WHAT YOU ARE ASKED TO DO: The reply should consist of the full listing, written out exactly.

EXERCISE INPUT:
BEGIN

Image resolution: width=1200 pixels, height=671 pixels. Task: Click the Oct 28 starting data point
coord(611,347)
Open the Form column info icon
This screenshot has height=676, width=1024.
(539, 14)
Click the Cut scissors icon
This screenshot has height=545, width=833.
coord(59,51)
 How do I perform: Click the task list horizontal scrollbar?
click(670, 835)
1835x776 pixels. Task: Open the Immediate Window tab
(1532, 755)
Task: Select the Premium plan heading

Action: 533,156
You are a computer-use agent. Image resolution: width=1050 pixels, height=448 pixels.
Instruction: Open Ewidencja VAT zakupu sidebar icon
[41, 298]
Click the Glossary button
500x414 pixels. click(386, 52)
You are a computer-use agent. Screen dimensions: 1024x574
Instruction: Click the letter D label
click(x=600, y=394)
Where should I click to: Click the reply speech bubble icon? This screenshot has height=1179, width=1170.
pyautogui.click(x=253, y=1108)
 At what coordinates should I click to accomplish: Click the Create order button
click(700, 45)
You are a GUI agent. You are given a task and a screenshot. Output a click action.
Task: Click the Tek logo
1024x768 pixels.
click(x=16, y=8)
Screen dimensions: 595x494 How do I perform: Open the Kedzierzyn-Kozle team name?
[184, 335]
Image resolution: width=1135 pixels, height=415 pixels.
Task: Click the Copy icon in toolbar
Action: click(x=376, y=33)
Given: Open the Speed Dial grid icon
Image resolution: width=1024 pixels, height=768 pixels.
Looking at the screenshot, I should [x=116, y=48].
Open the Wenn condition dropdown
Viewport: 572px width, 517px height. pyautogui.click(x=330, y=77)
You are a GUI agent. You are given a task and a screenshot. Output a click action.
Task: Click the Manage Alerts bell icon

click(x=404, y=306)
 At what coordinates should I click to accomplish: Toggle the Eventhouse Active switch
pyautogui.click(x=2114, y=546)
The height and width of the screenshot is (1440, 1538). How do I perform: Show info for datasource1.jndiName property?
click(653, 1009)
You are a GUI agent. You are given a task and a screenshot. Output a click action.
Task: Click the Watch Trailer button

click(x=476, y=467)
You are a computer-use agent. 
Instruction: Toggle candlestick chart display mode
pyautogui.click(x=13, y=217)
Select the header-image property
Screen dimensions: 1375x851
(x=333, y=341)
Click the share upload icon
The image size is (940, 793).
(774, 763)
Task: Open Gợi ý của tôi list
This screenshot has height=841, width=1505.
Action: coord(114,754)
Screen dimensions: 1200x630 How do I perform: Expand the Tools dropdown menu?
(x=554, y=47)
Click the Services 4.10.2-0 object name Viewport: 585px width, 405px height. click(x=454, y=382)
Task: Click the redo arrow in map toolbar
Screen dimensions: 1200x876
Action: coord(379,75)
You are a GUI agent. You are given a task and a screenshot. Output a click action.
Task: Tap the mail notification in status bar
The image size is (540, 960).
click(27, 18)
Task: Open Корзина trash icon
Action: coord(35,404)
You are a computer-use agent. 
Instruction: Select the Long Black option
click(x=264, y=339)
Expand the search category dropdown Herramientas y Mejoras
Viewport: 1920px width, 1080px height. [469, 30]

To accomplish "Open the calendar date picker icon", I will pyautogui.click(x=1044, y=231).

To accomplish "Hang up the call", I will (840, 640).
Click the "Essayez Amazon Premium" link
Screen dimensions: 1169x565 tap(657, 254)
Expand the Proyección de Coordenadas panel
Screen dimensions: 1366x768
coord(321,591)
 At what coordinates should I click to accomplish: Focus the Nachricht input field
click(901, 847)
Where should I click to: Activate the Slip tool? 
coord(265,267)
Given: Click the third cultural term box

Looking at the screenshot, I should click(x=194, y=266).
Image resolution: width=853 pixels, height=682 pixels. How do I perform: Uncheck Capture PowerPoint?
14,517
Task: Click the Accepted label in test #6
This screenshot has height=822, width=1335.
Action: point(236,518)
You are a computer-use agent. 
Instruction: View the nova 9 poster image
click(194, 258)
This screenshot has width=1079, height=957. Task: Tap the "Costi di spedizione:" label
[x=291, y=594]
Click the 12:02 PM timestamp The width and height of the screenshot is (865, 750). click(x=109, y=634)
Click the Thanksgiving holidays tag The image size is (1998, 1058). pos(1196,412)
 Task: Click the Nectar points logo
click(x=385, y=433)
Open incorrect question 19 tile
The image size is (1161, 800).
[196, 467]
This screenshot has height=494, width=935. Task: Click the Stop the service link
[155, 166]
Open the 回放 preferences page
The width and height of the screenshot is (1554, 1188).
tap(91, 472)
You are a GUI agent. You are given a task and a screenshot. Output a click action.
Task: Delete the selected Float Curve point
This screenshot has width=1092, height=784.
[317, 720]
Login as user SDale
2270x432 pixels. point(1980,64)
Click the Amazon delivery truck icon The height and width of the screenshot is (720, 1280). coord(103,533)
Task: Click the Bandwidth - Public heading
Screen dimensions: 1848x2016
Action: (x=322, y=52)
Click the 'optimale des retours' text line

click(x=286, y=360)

END

EXERCISE ANSWER:
Image resolution: width=1200 pixels, height=671 pixels. Task: Click the Oct 28 starting data point
coord(611,347)
Open the Form column info icon
This screenshot has height=676, width=1024.
(539, 14)
Click the Cut scissors icon
This screenshot has height=545, width=833.
coord(59,51)
 How do I perform: Click the task list horizontal scrollbar?
click(670, 835)
1835x776 pixels. Task: Open the Immediate Window tab
(1532, 755)
Task: Select the Premium plan heading

Action: 533,156
You are a computer-use agent. Image resolution: width=1050 pixels, height=448 pixels.
Instruction: Open Ewidencja VAT zakupu sidebar icon
[41, 298]
Click the Glossary button
500x414 pixels. click(386, 52)
You are a computer-use agent. Screen dimensions: 1024x574
Instruction: Click the letter D label
click(x=600, y=394)
Where should I click to: Click the reply speech bubble icon? This screenshot has height=1179, width=1170.
pyautogui.click(x=253, y=1108)
 At what coordinates should I click to accomplish: Click the Create order button
click(700, 45)
You are a GUI agent. You are given a task and a screenshot. Output a click action.
Task: Click the Tek logo
1024x768 pixels.
click(x=16, y=8)
Screen dimensions: 595x494 How do I perform: Open the Kedzierzyn-Kozle team name?
[184, 335]
Image resolution: width=1135 pixels, height=415 pixels.
Task: Click the Copy icon in toolbar
Action: click(x=376, y=33)
Given: Open the Speed Dial grid icon
Image resolution: width=1024 pixels, height=768 pixels.
Looking at the screenshot, I should [x=116, y=48].
Open the Wenn condition dropdown
Viewport: 572px width, 517px height. pyautogui.click(x=330, y=77)
You are a GUI agent. You are given a task and a screenshot. Output a click action.
Task: Click the Manage Alerts bell icon

click(x=404, y=306)
 At what coordinates should I click to accomplish: Toggle the Eventhouse Active switch
pyautogui.click(x=2114, y=546)
The height and width of the screenshot is (1440, 1538). How do I perform: Show info for datasource1.jndiName property?
click(653, 1009)
You are a GUI agent. You are given a task and a screenshot. Output a click action.
Task: Click the Watch Trailer button

click(x=476, y=467)
You are a computer-use agent. 
Instruction: Toggle candlestick chart display mode
pyautogui.click(x=13, y=217)
Select the header-image property
Screen dimensions: 1375x851
(x=333, y=341)
Click the share upload icon
The image size is (940, 793).
(774, 763)
Task: Open Gợi ý của tôi list
This screenshot has height=841, width=1505.
Action: coord(114,754)
Screen dimensions: 1200x630 How do I perform: Expand the Tools dropdown menu?
(x=554, y=47)
Click the Services 4.10.2-0 object name Viewport: 585px width, 405px height. click(x=454, y=382)
Task: Click the redo arrow in map toolbar
Screen dimensions: 1200x876
Action: coord(379,75)
You are a GUI agent. You are given a task and a screenshot. Output a click action.
Task: Tap the mail notification in status bar
The image size is (540, 960).
click(27, 18)
Task: Open Корзина trash icon
Action: coord(35,404)
You are a computer-use agent. 
Instruction: Select the Long Black option
click(x=264, y=339)
Expand the search category dropdown Herramientas y Mejoras
Viewport: 1920px width, 1080px height. [469, 30]

To accomplish "Open the calendar date picker icon", I will pyautogui.click(x=1044, y=231).

To accomplish "Hang up the call", I will (840, 640).
Click the "Essayez Amazon Premium" link
Screen dimensions: 1169x565 tap(657, 254)
Expand the Proyección de Coordenadas panel
Screen dimensions: 1366x768
coord(321,591)
 At what coordinates should I click to accomplish: Focus the Nachricht input field
click(901, 847)
Where should I click to: Activate the Slip tool? 
coord(265,267)
Given: Click the third cultural term box

Looking at the screenshot, I should click(x=194, y=266).
Image resolution: width=853 pixels, height=682 pixels. How do I perform: Uncheck Capture PowerPoint?
14,517
Task: Click the Accepted label in test #6
This screenshot has height=822, width=1335.
Action: point(236,518)
You are a computer-use agent. 
Instruction: View the nova 9 poster image
click(194, 258)
This screenshot has width=1079, height=957. Task: Tap the "Costi di spedizione:" label
[x=291, y=594]
Click the 12:02 PM timestamp The width and height of the screenshot is (865, 750). click(x=109, y=634)
Click the Thanksgiving holidays tag The image size is (1998, 1058). pos(1196,412)
 Task: Click the Nectar points logo
click(x=385, y=433)
Open incorrect question 19 tile
The image size is (1161, 800).
[196, 467]
This screenshot has height=494, width=935. Task: Click the Stop the service link
[155, 166]
Open the 回放 preferences page
The width and height of the screenshot is (1554, 1188).
tap(91, 472)
You are a GUI agent. You are given a task and a screenshot. Output a click action.
Task: Delete the selected Float Curve point
This screenshot has width=1092, height=784.
[317, 720]
Login as user SDale
2270x432 pixels. point(1980,64)
Click the Amazon delivery truck icon The height and width of the screenshot is (720, 1280). coord(103,533)
Task: Click the Bandwidth - Public heading
Screen dimensions: 1848x2016
Action: (x=322, y=52)
Click the 'optimale des retours' text line

click(x=286, y=360)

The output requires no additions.